[Records excerpted from a collection]
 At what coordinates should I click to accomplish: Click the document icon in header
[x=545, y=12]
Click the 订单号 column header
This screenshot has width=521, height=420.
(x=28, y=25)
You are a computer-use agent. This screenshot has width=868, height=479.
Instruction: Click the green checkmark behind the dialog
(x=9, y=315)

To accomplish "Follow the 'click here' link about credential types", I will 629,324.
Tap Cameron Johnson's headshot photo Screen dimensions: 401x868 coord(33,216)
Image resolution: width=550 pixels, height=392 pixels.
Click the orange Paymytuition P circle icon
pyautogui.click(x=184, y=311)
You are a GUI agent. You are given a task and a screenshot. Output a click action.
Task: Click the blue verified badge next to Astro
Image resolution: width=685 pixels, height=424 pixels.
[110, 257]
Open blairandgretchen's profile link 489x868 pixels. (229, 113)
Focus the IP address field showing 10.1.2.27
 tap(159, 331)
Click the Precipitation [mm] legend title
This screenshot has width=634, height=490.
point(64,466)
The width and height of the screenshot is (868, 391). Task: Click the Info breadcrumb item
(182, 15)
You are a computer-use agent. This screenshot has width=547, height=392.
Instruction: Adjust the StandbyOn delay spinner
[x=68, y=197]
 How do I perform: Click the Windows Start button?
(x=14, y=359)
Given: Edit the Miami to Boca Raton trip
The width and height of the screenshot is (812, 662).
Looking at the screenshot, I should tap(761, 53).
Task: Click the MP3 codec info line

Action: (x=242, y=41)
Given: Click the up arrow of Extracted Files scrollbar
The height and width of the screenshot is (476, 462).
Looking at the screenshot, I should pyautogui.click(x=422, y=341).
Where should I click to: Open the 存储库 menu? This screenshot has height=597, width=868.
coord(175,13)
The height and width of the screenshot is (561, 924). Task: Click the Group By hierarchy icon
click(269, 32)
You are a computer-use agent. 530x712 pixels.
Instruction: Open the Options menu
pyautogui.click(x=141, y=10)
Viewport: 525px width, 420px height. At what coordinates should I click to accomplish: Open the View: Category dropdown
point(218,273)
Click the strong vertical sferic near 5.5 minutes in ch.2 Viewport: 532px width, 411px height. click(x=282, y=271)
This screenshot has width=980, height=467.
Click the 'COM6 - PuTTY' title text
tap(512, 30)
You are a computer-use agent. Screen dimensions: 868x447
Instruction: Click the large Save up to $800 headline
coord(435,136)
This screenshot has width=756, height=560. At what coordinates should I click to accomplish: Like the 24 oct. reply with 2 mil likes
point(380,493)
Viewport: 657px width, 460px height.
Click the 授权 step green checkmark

- [INSTRUCTIONS FOR THE TASK] Retype the records above from the very first line down to the line with "Image resolution: width=550", keeping both of those lines. Include nothing beyond them.

- [YOUR SOLUTION]
 At what coordinates should I click to accomplish: Click the document icon in header
[x=545, y=12]
Click the 订单号 column header
This screenshot has width=521, height=420.
(x=28, y=25)
You are a computer-use agent. This screenshot has width=868, height=479.
Instruction: Click the green checkmark behind the dialog
(x=9, y=315)

To accomplish "Follow the 'click here' link about credential types", I will 629,324.
Tap Cameron Johnson's headshot photo Screen dimensions: 401x868 coord(33,216)
Image resolution: width=550 pixels, height=392 pixels.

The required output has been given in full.